Listed records:
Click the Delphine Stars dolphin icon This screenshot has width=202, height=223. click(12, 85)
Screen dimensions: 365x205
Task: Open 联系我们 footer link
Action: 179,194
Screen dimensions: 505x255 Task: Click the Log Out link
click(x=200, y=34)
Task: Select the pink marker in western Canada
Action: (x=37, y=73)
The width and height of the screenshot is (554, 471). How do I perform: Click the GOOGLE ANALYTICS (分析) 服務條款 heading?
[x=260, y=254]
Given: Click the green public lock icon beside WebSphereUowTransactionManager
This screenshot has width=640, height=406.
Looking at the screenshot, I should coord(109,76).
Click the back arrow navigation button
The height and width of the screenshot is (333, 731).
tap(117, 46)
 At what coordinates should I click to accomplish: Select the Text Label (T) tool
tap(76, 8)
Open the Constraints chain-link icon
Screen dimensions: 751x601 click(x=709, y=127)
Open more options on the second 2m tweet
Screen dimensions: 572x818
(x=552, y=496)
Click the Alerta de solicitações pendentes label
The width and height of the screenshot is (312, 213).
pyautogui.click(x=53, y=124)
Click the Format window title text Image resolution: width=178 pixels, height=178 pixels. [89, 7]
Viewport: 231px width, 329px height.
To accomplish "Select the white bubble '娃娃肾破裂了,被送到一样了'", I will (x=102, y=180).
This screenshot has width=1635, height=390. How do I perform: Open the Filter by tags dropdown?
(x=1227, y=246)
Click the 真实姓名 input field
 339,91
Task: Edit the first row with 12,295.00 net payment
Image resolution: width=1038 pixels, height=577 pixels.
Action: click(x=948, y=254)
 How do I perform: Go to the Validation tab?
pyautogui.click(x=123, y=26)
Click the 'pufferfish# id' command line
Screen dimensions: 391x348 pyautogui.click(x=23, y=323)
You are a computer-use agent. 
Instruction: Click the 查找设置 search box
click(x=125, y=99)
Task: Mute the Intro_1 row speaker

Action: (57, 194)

Goal of the exercise: Beginning with the line that contains "Open more options on the second 2m tweet" and ending with the last line of the data above, return those lines exactly and nothing else.

Your solution:
Open more options on the second 2m tweet
Screen dimensions: 572x818
(x=552, y=496)
Click the Alerta de solicitações pendentes label
The width and height of the screenshot is (312, 213).
pyautogui.click(x=53, y=124)
Click the Format window title text Image resolution: width=178 pixels, height=178 pixels. [89, 7]
Viewport: 231px width, 329px height.
To accomplish "Select the white bubble '娃娃肾破裂了,被送到一样了'", I will (x=102, y=180).
This screenshot has width=1635, height=390. How do I perform: Open the Filter by tags dropdown?
(x=1227, y=246)
Click the 真实姓名 input field
 339,91
Task: Edit the first row with 12,295.00 net payment
Image resolution: width=1038 pixels, height=577 pixels.
Action: click(x=948, y=254)
 How do I perform: Go to the Validation tab?
pyautogui.click(x=123, y=26)
Click the 'pufferfish# id' command line
Screen dimensions: 391x348 pyautogui.click(x=23, y=323)
You are a computer-use agent. 
Instruction: Click the 查找设置 search box
click(x=125, y=99)
Task: Mute the Intro_1 row speaker

Action: (57, 194)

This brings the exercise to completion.